Adaptive variants are independently sorted
Across the species geographic distribution, climatic heterogeneity
explains significant genomic variation. In particular,
TSEAS and PWQ showed strong associations
between environments and gene pools. The patterns of genomic turnover
associated with the studied climatic variables are aligned with the
climatic gradients of the region (Figure 5). These associations are
indicative of the multidimensional patterns of adaptation resulting in
orthogonal intraspecific selection among SNPs (White & Butlin, 2021).
Here, we define dimensionality as the interaction between orthogonal
climate variables to independently describe each habitat. Our
dimensionality is driven by climate, and the independent sorting of
putatively adaptive variants is indicative of this complex pattern. It
has been modelled that local adaptation increases with dimensionality
(MacPherson et al. 2015), and it likely leads to dimensionality of
phenotypic traits (Kirkpatrick and Meyer 2004; McGuigan et al. 2005).
Indeed, there is evidence of intraspecific variation among growth and
morphological traits (e.g., height and diameter at breast height)
locally adapted in jarrah, associated to climatic factors (O’Brien et
al., 2007, 2010; Koch & Samsa, 2007).
In some ways, increased dimensionality is ubiquitous with increased
habitat heterogeneity, and habitat heterogeneity has been shown to drive
signatures of adaptation to temperature and precipitation in tree
species (Shryock et al. 2020; von Takach et al., 2021; Walters et al.,
2021).
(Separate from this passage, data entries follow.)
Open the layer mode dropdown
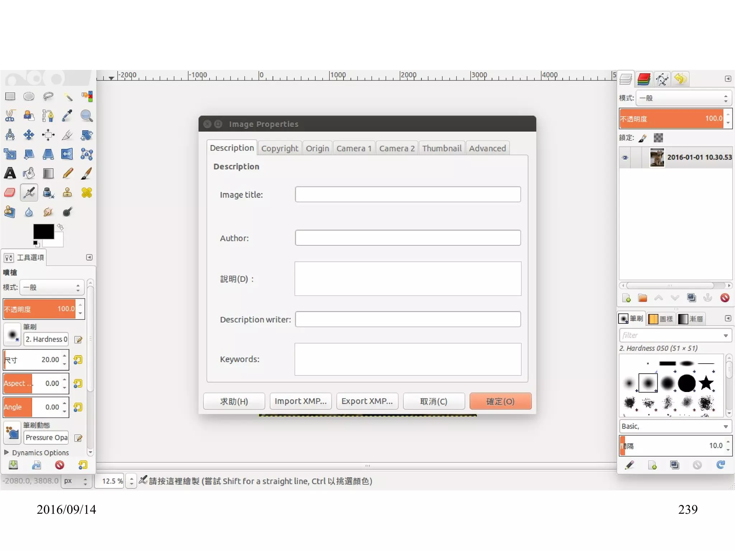This screenshot has width=735, height=551. [684, 98]
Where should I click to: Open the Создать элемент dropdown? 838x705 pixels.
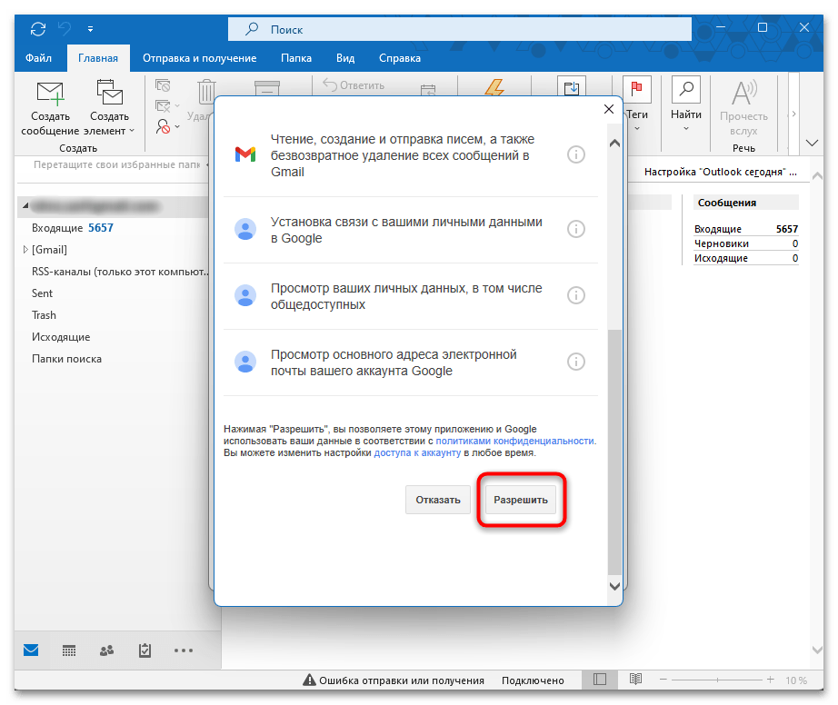click(x=110, y=109)
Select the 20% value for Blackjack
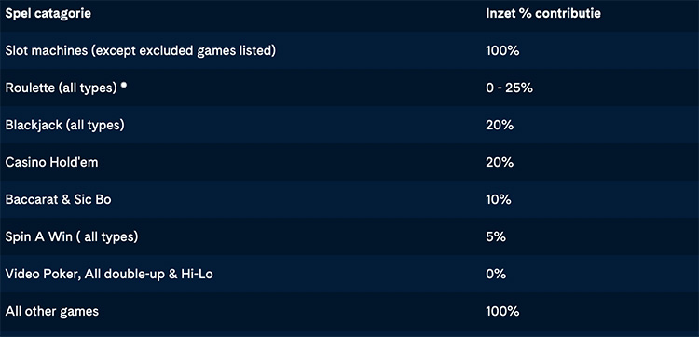The image size is (699, 337). pyautogui.click(x=500, y=125)
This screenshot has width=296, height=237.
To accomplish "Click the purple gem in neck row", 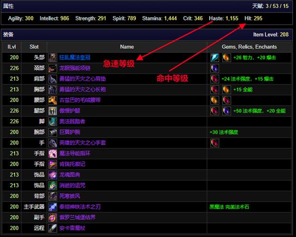I will (215, 68).
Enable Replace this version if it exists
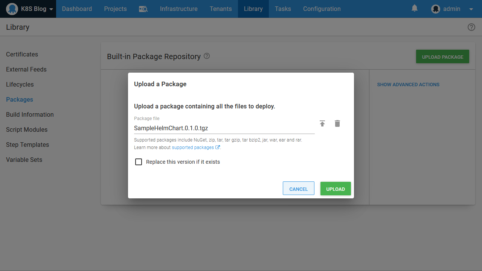This screenshot has width=482, height=271. [139, 162]
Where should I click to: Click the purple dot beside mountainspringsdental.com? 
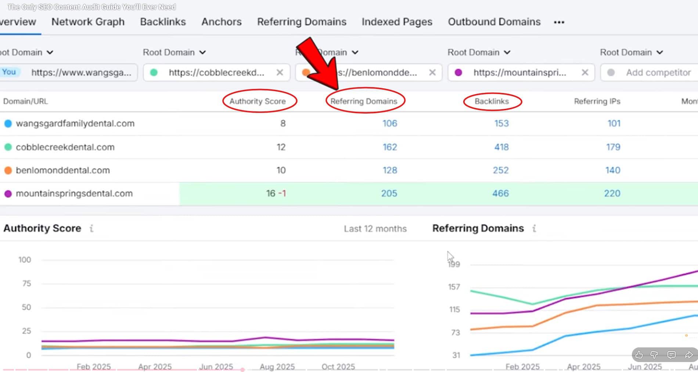pyautogui.click(x=8, y=193)
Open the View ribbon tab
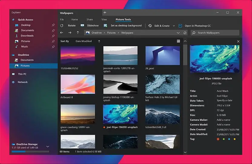This screenshot has width=252, height=164. [104, 19]
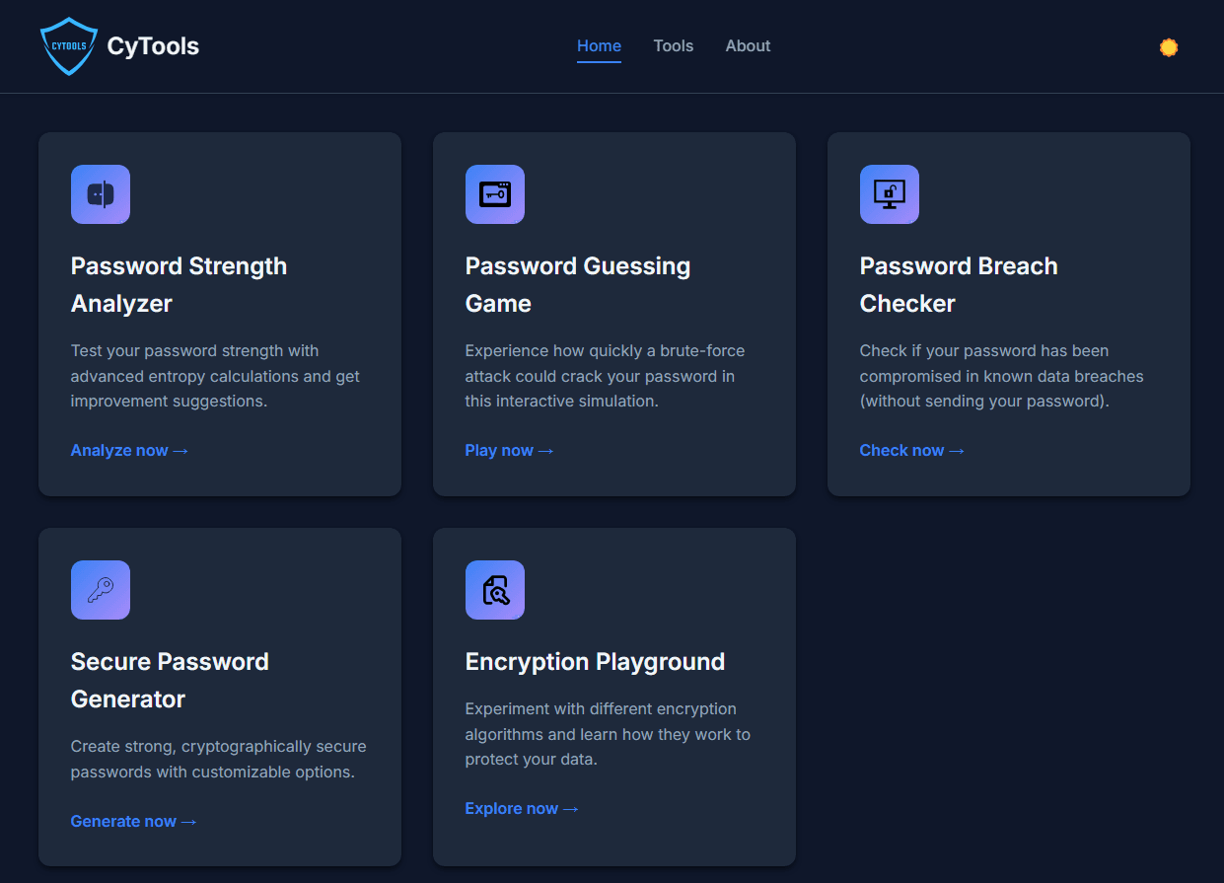
Task: Click Play now to start the game
Action: (x=509, y=450)
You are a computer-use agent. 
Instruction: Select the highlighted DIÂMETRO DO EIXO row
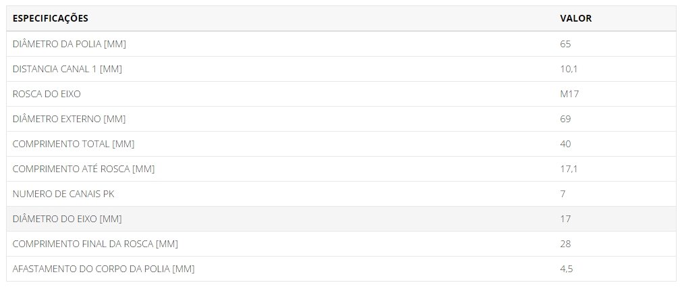click(340, 219)
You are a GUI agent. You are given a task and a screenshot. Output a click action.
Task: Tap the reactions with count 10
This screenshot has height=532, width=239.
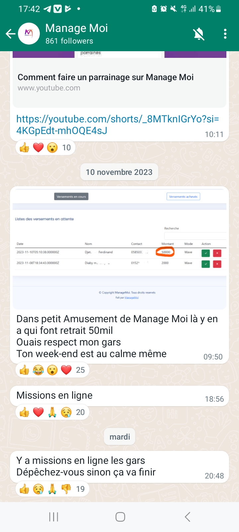point(45,148)
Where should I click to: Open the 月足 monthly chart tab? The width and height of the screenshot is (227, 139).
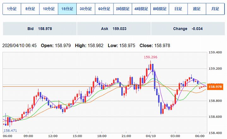click(x=215, y=9)
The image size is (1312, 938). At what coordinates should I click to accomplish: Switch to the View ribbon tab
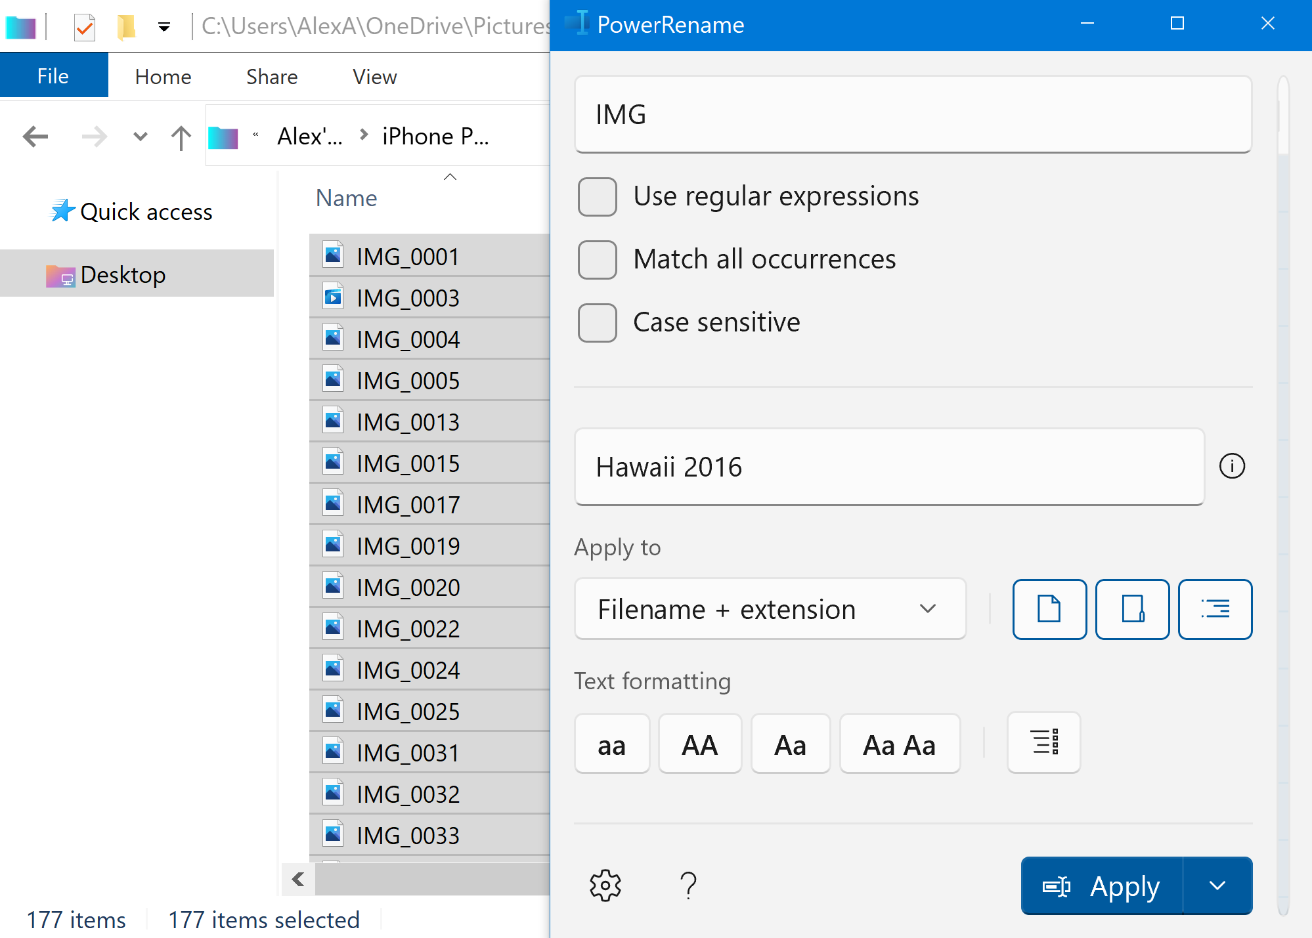tap(374, 77)
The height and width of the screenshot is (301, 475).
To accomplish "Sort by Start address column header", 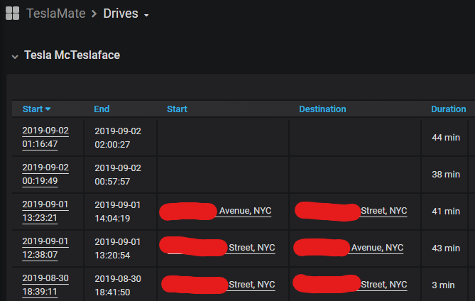I will 177,109.

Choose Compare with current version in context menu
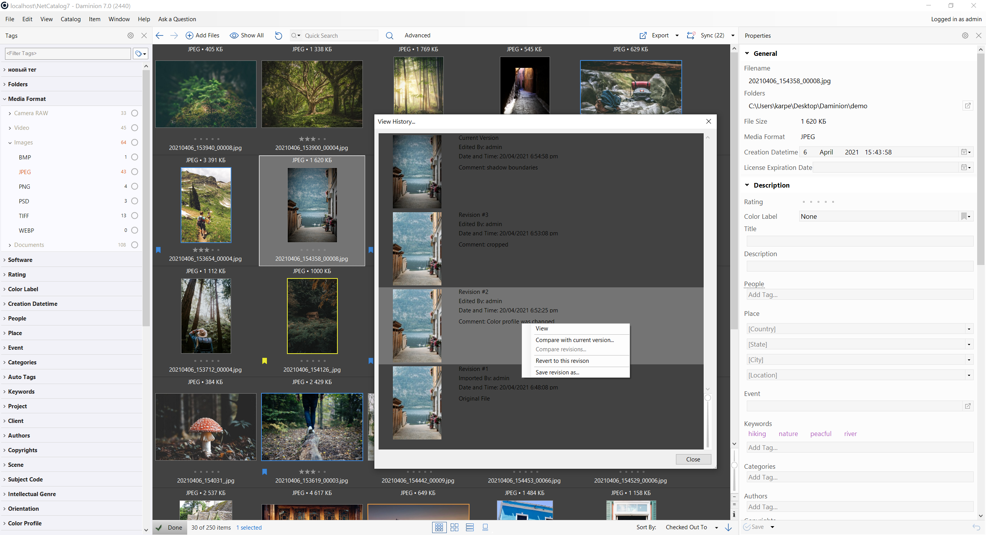[x=574, y=340]
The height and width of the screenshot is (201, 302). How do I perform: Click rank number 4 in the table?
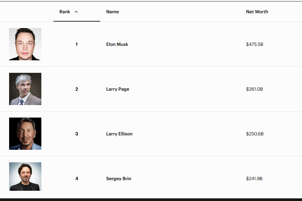(x=77, y=179)
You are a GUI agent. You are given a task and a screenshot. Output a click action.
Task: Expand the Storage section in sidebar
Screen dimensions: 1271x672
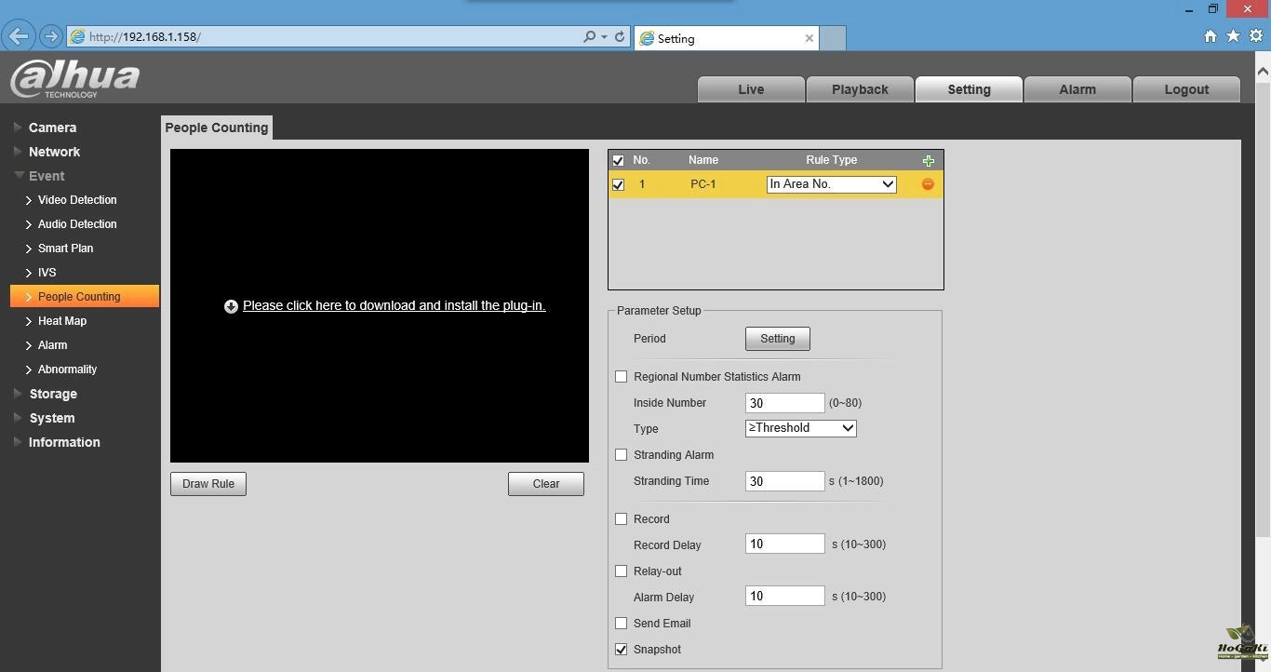point(53,394)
While these studies did not explore dimensionality explicitly,
their results nevertheless show that tree species are able to
independently adapt to multiple types of environments. While such
patterns of differential adaptation makes management of the species more
complex and nuanced in the future, our results provide a level of
understanding that will allow for targeted responses to changing
climatic conditions in different areas.